The IFS chief Paul Johnson has spotted a line in the budget which he thinks is a “heavy hint” from Treasury civil servants that public sector cuts could be getting out of hand.

On p25 of the main Budget document it says:

“This Budget sets a fiscal assumption that TME (total managed expenditure) in 2016-17 and 2017-18 will continue to fall in real terms at the same rate as over the Spending Review 2010 period.34 Fiscal consolidation for 2016-17 and 2017-18 is expressed as a reduction in TME. It would, of course, be possible to do more of this further consolidation through tax instead.”

Mr Johnson, an old Treasury hand, says he’s heard that line was inserted by current senior Treasury hands who worry that the projected spending cuts outlined for after the next general election could prove impossible to deliver.

As the IFS has said before, taking into account ring-fencing the projected cuts imply cuts of around a third in unprotected departments’ budgets.

Paul Johnson seemed unimpressed by the hours of work put into making sure that the year-on-year borrowing figures in the budget crept down by the smallest possible amount rather than spike up.

“It’s unlikely,” he says, “that this (careful management of numbers) has led either to an economically optimal allocation of spending across the years or to a good use of time by officials and ministers.”

See the IFS analysis here: Fixing the budget to fix the figures?

Looking  back over the TV footage of the Budget speech itself, it’s quite clear that Ken Clarke slept through a chunk of it. Also clear that George Osborne wasn’t the only one with a croaky throat. You see the PM slip a lozenge into his mouth just behind the Chancellor 20 minutes into the speech.

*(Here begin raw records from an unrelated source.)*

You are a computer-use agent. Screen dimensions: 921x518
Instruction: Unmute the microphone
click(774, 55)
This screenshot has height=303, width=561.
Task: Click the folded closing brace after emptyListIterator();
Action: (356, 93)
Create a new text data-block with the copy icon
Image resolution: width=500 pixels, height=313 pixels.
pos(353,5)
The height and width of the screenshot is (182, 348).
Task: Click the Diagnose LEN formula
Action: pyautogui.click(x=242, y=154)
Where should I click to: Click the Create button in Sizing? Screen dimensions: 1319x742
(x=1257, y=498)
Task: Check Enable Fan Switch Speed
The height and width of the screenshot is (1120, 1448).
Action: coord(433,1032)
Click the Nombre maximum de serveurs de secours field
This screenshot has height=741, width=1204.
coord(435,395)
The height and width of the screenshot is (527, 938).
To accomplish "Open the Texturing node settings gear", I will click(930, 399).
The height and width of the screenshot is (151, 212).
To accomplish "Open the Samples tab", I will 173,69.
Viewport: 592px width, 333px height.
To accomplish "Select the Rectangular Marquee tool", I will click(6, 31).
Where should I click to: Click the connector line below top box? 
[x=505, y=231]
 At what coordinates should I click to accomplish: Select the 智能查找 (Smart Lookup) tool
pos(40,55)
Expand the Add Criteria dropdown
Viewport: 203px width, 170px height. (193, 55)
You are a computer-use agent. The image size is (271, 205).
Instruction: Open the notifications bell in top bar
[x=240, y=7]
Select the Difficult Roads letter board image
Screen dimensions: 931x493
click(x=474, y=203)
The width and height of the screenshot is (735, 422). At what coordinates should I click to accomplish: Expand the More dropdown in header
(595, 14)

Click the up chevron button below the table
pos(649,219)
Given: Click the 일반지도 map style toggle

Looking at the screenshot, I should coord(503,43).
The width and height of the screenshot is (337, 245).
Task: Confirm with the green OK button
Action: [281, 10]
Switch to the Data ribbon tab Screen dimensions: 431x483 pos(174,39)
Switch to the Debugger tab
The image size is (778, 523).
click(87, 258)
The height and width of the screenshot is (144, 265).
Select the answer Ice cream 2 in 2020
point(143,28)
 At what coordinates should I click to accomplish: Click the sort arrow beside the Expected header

Looking back over yesterday’s statement you also see that, a little unconventionally, the would-be candidate for the Tory leadership, Adam Afriyie MP, used the budget statement to tell MPs and the world a bit about himself (“growing up in a single parent household in social housing as a mixed race kid … working hard at school and eventually starting a business”), a reminder that at least one MP didn’t think this budget had altered the short-term or medium-term prospects of the current leadership.